Do a full visual inspection of the board and check for water damage under the stickers on the back. Remove the foam around the connectors to get a better look at everything. You're looking for any signs of corrosion on or around components and ICs.

If there is no water damage, it is most likely a shorted capacitor.

For iPhone X and newer models, you'll likely require the need to split the sandwich board. If you have no experience with sandwich splitting, please approach with caution. Doing it incorrectly can cause permanent damage.

Short Before Prompt To Boot

Check the below lines:

  • PP_VDD_MAIN — This is the most likely line to be shorted
  • PP_VDD_BOOST — This line is usually shorted when it's not VDD MAIN
  • PP_SPKRAMP_TOP_VBOOST — This is a bit rare but it does happen

You'll need to inject voltage (4 V / 2 A) directly into the line you measured as short and use freeze spray or thermal camera to spot the capacitor that is shorted.
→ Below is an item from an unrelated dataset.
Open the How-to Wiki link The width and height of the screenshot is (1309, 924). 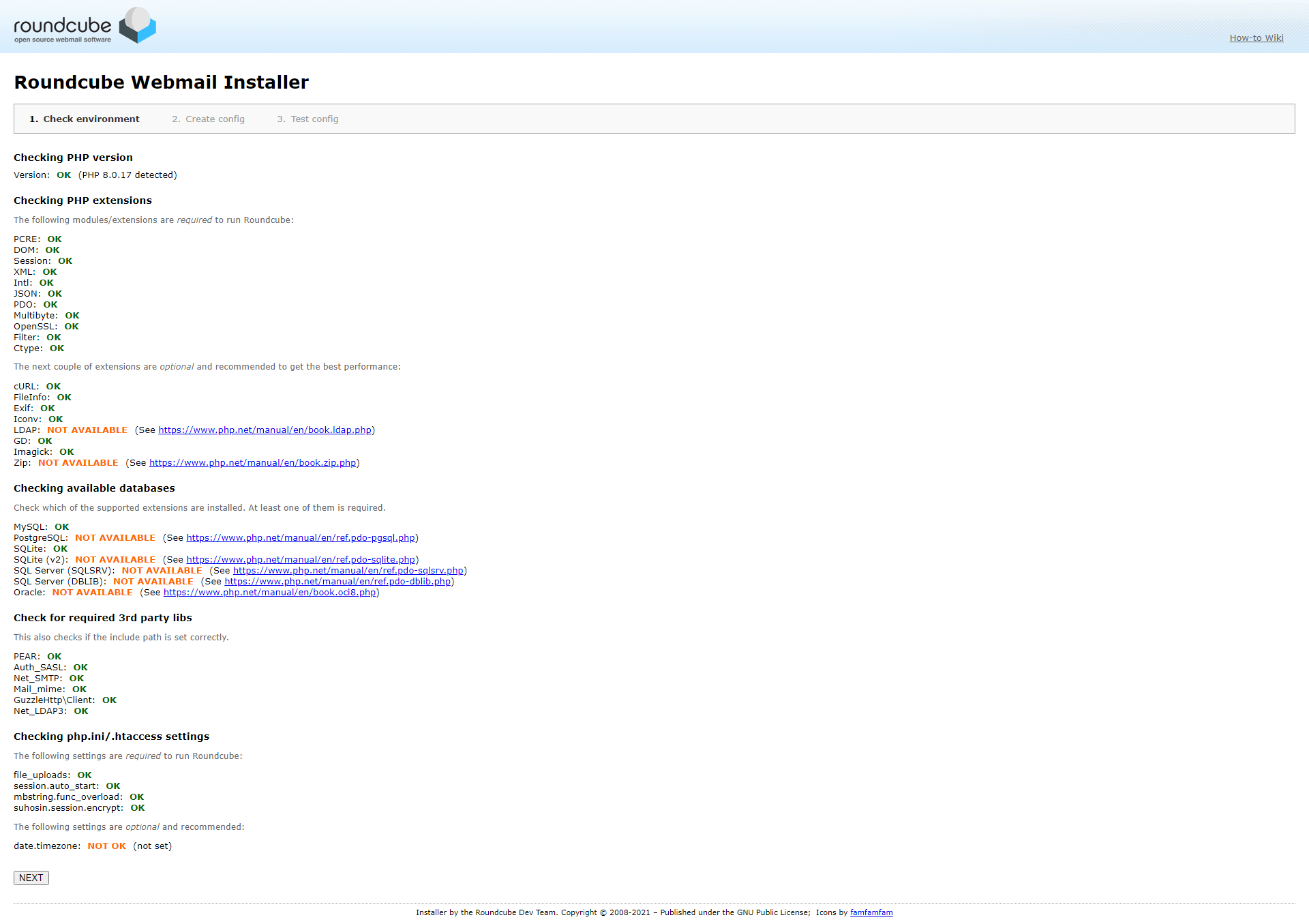point(1256,38)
In these cases, you can just remove the shorted capacitor and not replace it. The device will function normally with no negative effects.
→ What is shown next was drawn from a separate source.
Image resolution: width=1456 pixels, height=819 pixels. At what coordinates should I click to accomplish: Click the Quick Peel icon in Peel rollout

Replacing it means you are adding more heat to the board to reinstall it, which increases the risk of something going wrong.
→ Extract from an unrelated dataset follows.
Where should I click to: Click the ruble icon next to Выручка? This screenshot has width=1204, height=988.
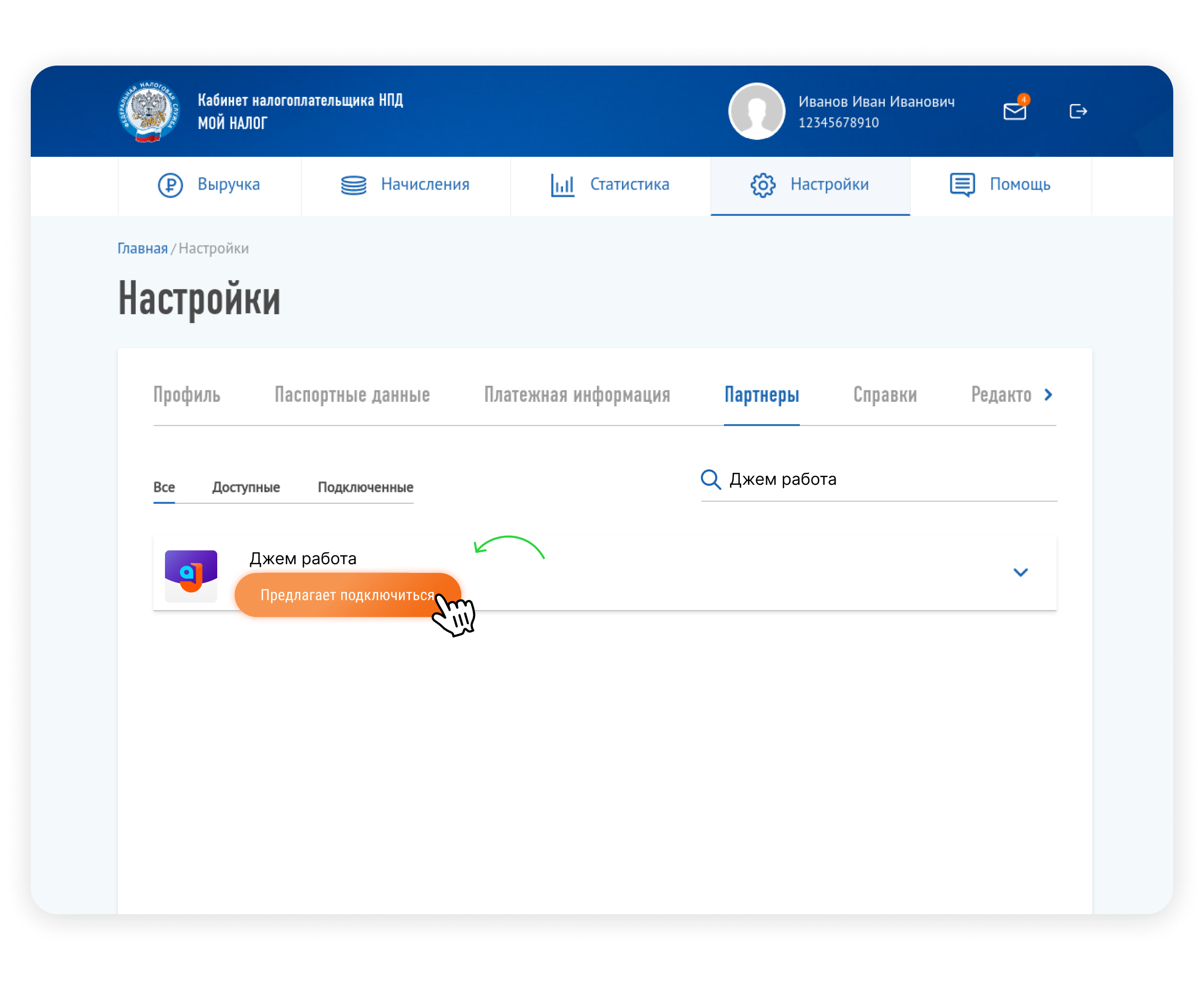(170, 185)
If you have a case of water damage, then you'll have to pay attention to the spots on the board where there are signs of water damage.

Often, you'll find corrosion on capacitors but also under IC

You'll need to visually inspect these areas to see if they're liquid damaged

Please Note: If you are using a DC power supply to inject voltage through the battery connector, like using an iPower Pro or DT880, be aware that the Tigris Mosfet Q3350 will heat up instantly. This is because the battery connector line PP_BATT_VCC connects to PP_VDD_MAIN through it, which creates lots of heat. Q3350 itself does not have a connection to ground, therefore, it's impossible for it to be shorted.

Short After Prompt To Boot

  • Check for shorts around NAND
  • Usually you'll find these lines with a shorted capacitor:
    • PP3V0_NAND
    • PP0V9_NAND
    • PP1v8_IO
  • If so, find the shorted capacitor by injecting voltage

Please note: PMIC (U2700) will often show lots of heat if you're testing with the DCPS connected through the battery connector but it's not the cause of the short. The short is at the capacitor next to NAND, but since you're connected to the battery connector, the current has to flow through PMIC to get to the short cap, hence the PMIC heats up.

Another Possible Cause:

Sometimes, you'll see this same behavior when PP1V8_S2 or PP1V1_S2 is shorted. If this is the case, you'll need to check for heat above the CPU. If you find PP1V8_S2 or PP1V1_S2 is shorted and find heat above the CPU, then it's a RAM short.

You'll need to replace RAM to solve it. This a very advanced repair and should only be done by those who've mastered this repair. It's very easy for things to go wrong and damage the CPU.